Meski Indonesia tidak menda­patkan bantuan dari IMF di tahun lalu atau ketika pandemi Covid-19 terjadi, Indonesia masih mendapatkan bantuan dari Bank Dunia untuk program pen­anggulangan pandemi Covid-19 dan perlindungan sosial.

“Meski ada optimisme kita menjadi salah satu negara yang pemulihan ekonominya cukup baik di dunia, tapi kita tetap membutuhkan bantuan dari lembaga keuangan internasional. Ini membuat kita harus waspada.

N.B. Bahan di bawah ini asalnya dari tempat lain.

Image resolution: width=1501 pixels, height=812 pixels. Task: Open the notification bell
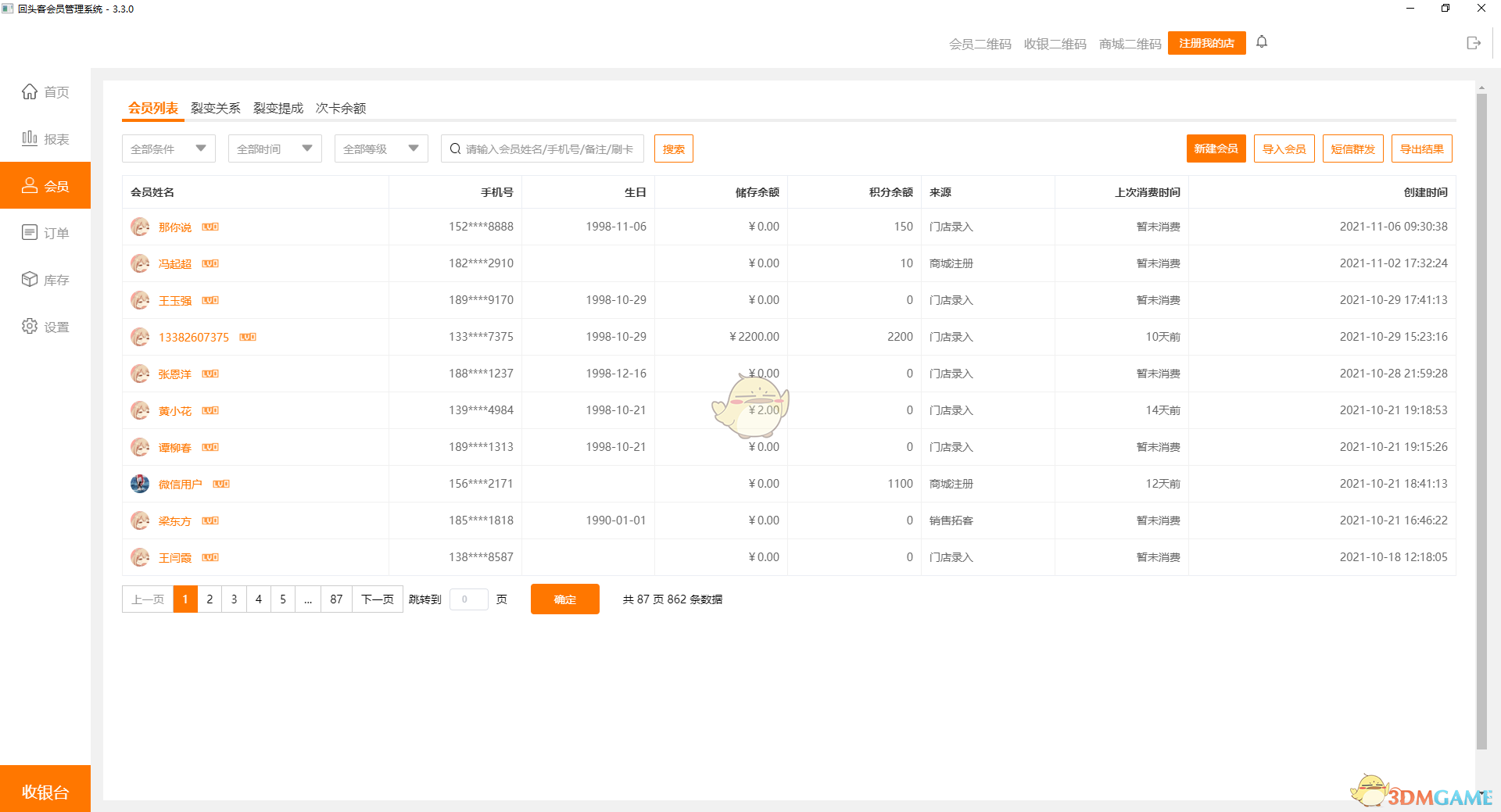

Potensi jadi pasien IMF tetap terbuka,” kata Yusuf.

Menurutnya, jika kita bicara konteks resesi, saat ini peluang Indonesia terkena dampak ge­jolak global relatif masih kecil. Namun demikian, masalah ke­naikan inflasi di dalam negeri yang tinggi akan menjadi ham­batan bagi Pemerintah untuk mendorong proses pemulihan ekonomi. Ataupun pertumbuhan ekonomi yang lebih tinggi.

Jika tidak tertangani tepat, menurut Yusuf, kondisi ini akan menekan pertumbuhan ekonomi ke level di bawah proyeksi Pemerintah, di atas 5 persen. Kondisi ini juga mempengaruhi daya beli masyarakat, terutama kelompok menengah dan kelompok bawah yang berdampak langsung terhadap pemulihan ekonomi nasional.

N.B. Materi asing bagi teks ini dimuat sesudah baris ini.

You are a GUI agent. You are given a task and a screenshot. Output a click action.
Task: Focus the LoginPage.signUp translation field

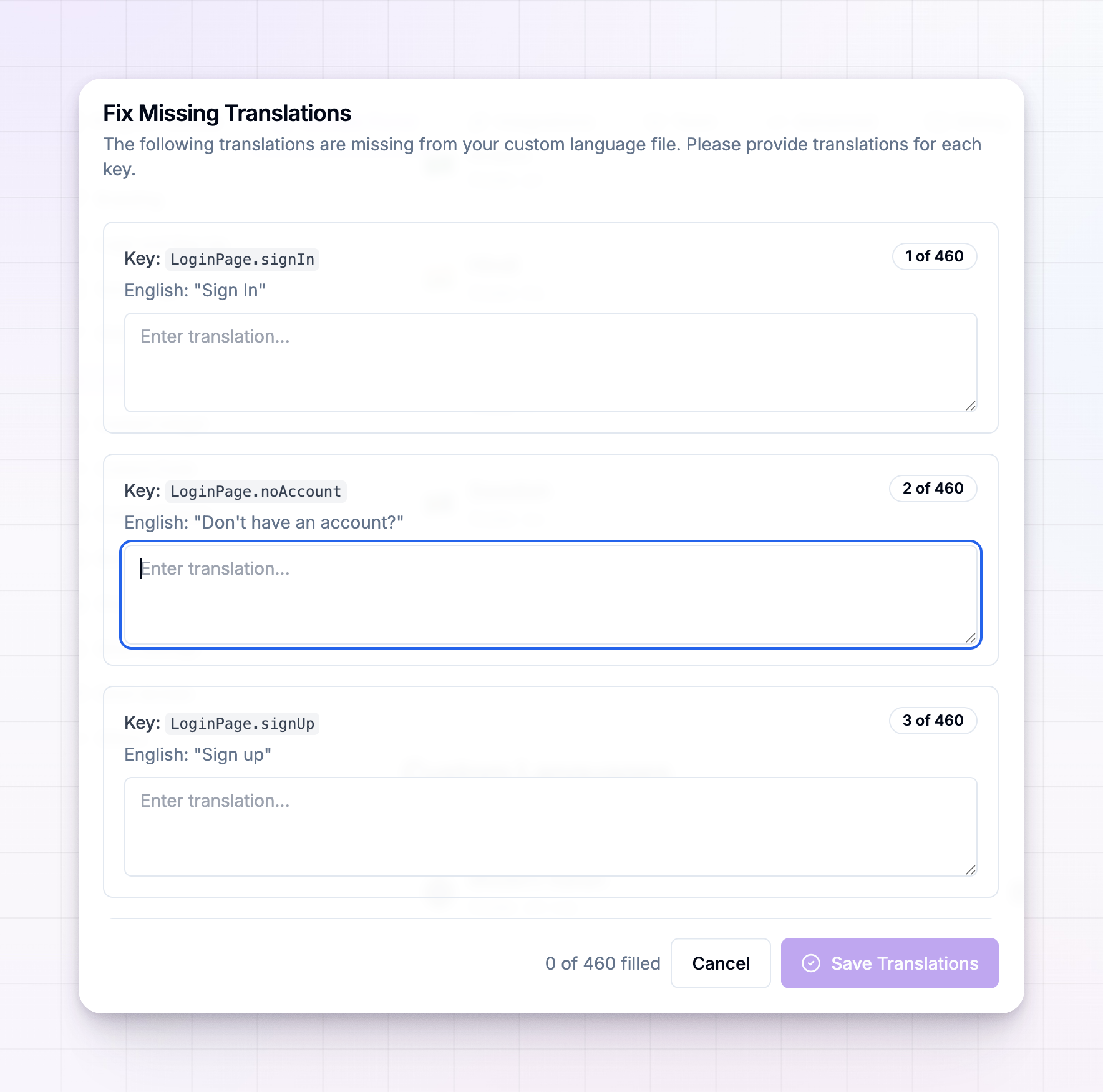coord(550,827)
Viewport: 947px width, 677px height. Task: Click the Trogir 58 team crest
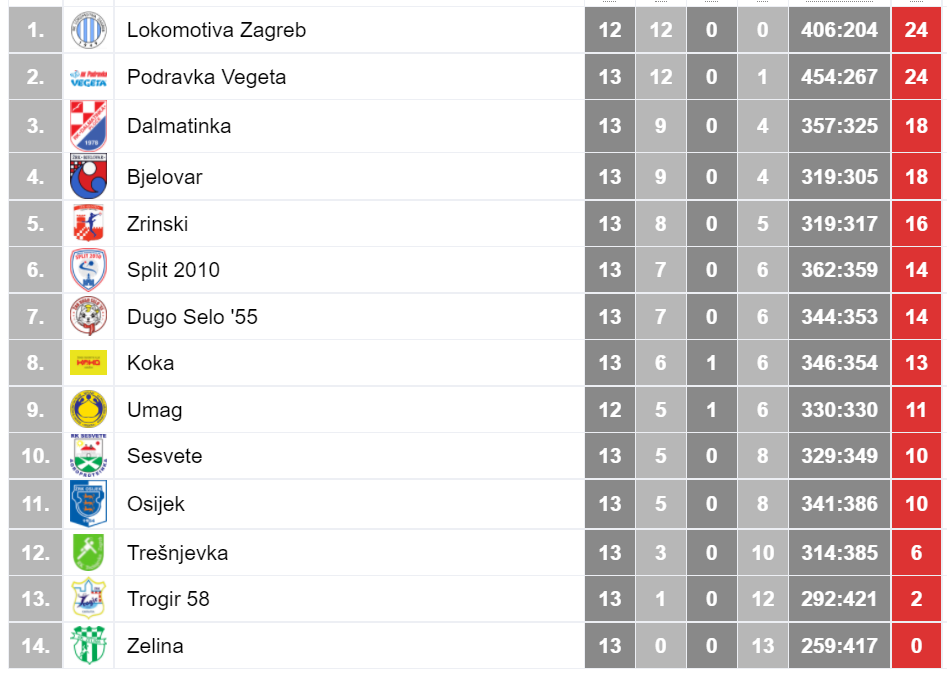(88, 598)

Direktur Center of Economic and Law Studies (CELIOS) Bhima Yudhistira mengatakan, kondisi ekonomi global saat ini sangat dinamis sehingga perlu penguatan fundamental ekonomi agar Indonesia tidak masuk jadi pasien IMF.

“Meski pertumbuhan ekonomi Indonesia cukup baik di kuartal II-2022, tapi kita perlu mengejar ketertinggalan. Karena pesaing di wilayah ASEAN seperti Vietnam dan Filipina masing-masing men­catatkan pertumbuhan 7,7 persen dan 7,4 persen pada kuartal yang sama,” kata Bhima kepada Rakyat Merdeka, kemarin.

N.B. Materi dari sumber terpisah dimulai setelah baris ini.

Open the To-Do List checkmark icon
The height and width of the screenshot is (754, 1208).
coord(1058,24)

Menurutnya, pada saat resesi ekonomi terjadi, pelaku usaha termasuk sektor manufaktur akan mencari lokasi basis produksi di negara yang mampu memberi­kan pertumbuhan tinggi.

“Jika pertumbuhan ekonomi kita di bawah negara tetangga, investor bisa saja kabur dari Indonesia dan lebih pilih negara tetangga,” ucqp Bhima.

 

Dia juga mengatakan, cadangan devisa Indonesia sampai Septem­ber 2022 sebesar 130,8 miliar dolar AS. Jumlah tersebut masih relatif tinggi meski ada koreksi.

Kendati begitu, dibandingkan dengan Produk Domestik Bruto (PDB), maka rasio cadangan devisa cuma 8,4 persen. Perlu di­dorong agar kemampuan dalam intervensi stabilitas kurs rupiah semakin baik.

Selain itu, rasio anggaran perlindungan sosial di Indonesia terhadap PDB baru mencapai 2,5 persen pada 2023. Idealnya, dibutuhkan setidaknya 4-5 persen rasio anggaran perlindungan sosial untuk menahan lonjakan angka kemiskinan baru akibat resesi dan inflasi.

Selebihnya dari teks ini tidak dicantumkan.